0x – Trying to gradually decentralize the evolution of the 0x protocol

ZCash  – Aiming to find the right balance between ZCash the founding entity and the foundation.

Aragon – Is itself a governance tool, at the heart of which is a set of smart contracts that are coding actions on-chain. They have a governance process too.

Melonport – Here the focus is on Councils that steer the direction.

Blockstack – Recently announced their march towards decentralization in October and are in the process of doing it.

None of these are perfect. All are trying to a few things, and will be expected to iterate and make changes to things that don’t work, but they are some of the leading examples.

Everyone is trying to eat their own dog food, or a version of it. If it doesn’t kill them, then it must be good. But the dog food may not taste the same ….

ARE WE DECENTRALIZED YET?

There was a website that put this chart together. It was an attempt to visualize the various blockchains in terms of the decentralization aspects such as the number of nodes, voting powers, number of wallets, ….

These were not perfect, but it’s a good attempt- at least asking the right question.

DECENTRALIZATION APPLIANCE

It is becoming easier and easier to become part of the decentralized future. Of course, if you’re technical you can download the DAppNode to connect your computer to blockchains such as Ethereum or Bitcoin (maybe later Blockstack?). But you can also buy a cheap box, the decentralization appliance and you just plug it in and it’s always connected. Almost like a TV is always there to receive the signals. Starting price is $400.

DILEMMA – WE ARE STILL DEFINING DECENTRALIZATION

Some blockchains who don’t fully espouse the ideal decentralization architecture of Bitcoin or Ethereum try to water it down, and define decentralization in their own terms, so they focus on the Peer to Peer aspect of transactions validations.

GOVERNANCE AS TOOL – NOT WEAPON

So if you want to experiment with decentralized governance, let it be a tool, and not a weapon. When you look at some of the unfortunate contentious forks that have happened, that’s the equivalent of a separation from the original projects.

Do not hide under the pretext that open source projects are not real companies and that decentralization ethos has to take over above all common sense.

GOVERNANCE vs. GOVERNING

The role of governance is to ensure that there is good governing. Think of the Queen of England vs. the Prime Minister. The Queen doesn’t really govern. She ensures the prime minister is governing properly according to the UK constitution.

12 ISSUES AND CHALLENGES

In Closing, let me highlight some thoughts to keep in mind, and ones that I believe in.

  1. Token isn’t always needed
  2. In decentralization, economic incentives matter
  3. It is not just about voting
  4. Decision-making by consensus is not ideal
  5. Communities alone shouldn’t govern
  6. Premature decentralization of governance
  7. Does Code = Governance?
  8. Transparency / Openness in Self-governance
  9. One size doesn’t fit all
  10. Large gap in governance UI’s (it is still very technical to participate)
  11. Legal and moral aspects of unstoppable P2P networks (who is responsible?)
  12. Obsession with self-governance (DAO was not a standard)
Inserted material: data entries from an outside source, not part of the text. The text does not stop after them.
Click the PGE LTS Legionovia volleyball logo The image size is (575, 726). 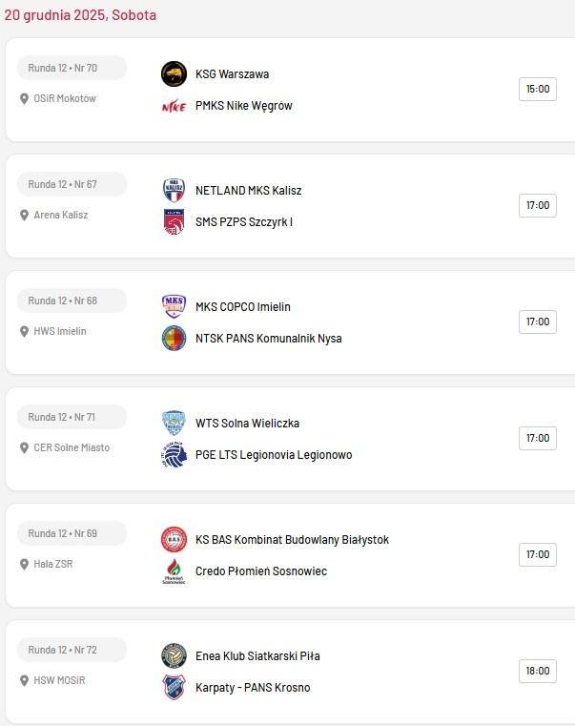[x=174, y=455]
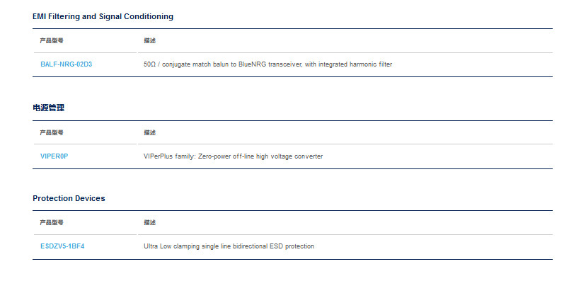Image resolution: width=581 pixels, height=281 pixels.
Task: Select 产品型号 column header in Protection Devices table
Action: [x=52, y=222]
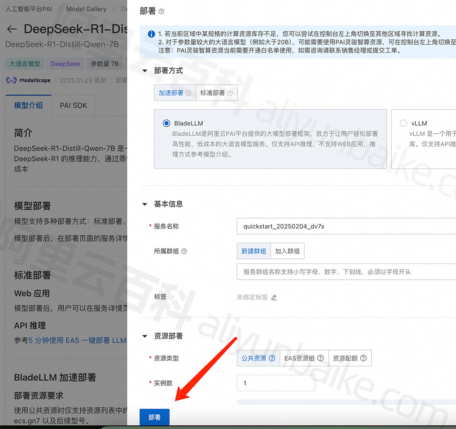Choose 加入群组 option
The width and height of the screenshot is (456, 429).
287,251
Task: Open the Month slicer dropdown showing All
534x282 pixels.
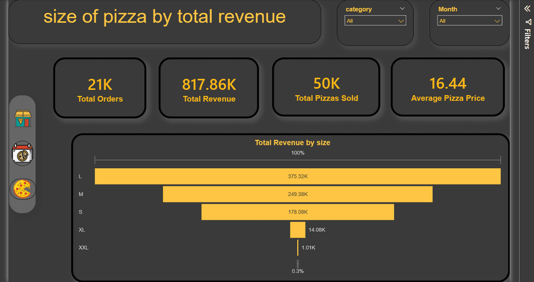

Decentralized governance doesn’t have to be complicated. It needs to be simple, embedded and reliable.

Some software tools and products being developed as decentralized solutions may not have a strong case for being that way. Many of them are just discrete capabilities that have a given functionality, so decentralization governance for them would be a detriment, rather than a benefit.
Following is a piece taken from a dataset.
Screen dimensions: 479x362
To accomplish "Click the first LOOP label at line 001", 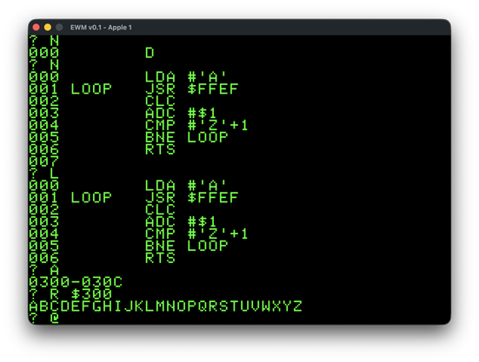I will [91, 89].
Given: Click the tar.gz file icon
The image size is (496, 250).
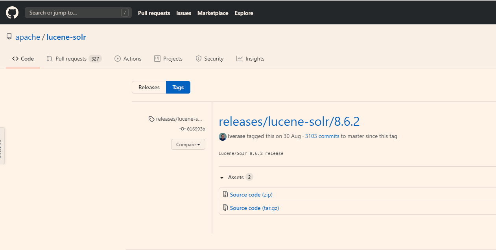Looking at the screenshot, I should pyautogui.click(x=225, y=208).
We must always ask what the purpose of governance is.

SMALL PROBLEMS FIRST

“In decentralized systems, problems can be solved early and when they are small.” (quote from Nassim Taleb from his book, Skin in the Game)

THE BIG PICTURE

Let’s keep in mind that the big picture is the blockchain economy, which includes a direction towards decentralized data, content, storage, computation and protocols. It also includes a set of transactional functionality related to work, rewards, earnings and spendings; and it is meant to target any industry, including the future of nations, law, and government.


BETTER FUTURE

Hopefully, the blockchain can lead us to a new world that is better than the current one, just as the web has brought many benefits to our lives in the past 25 years.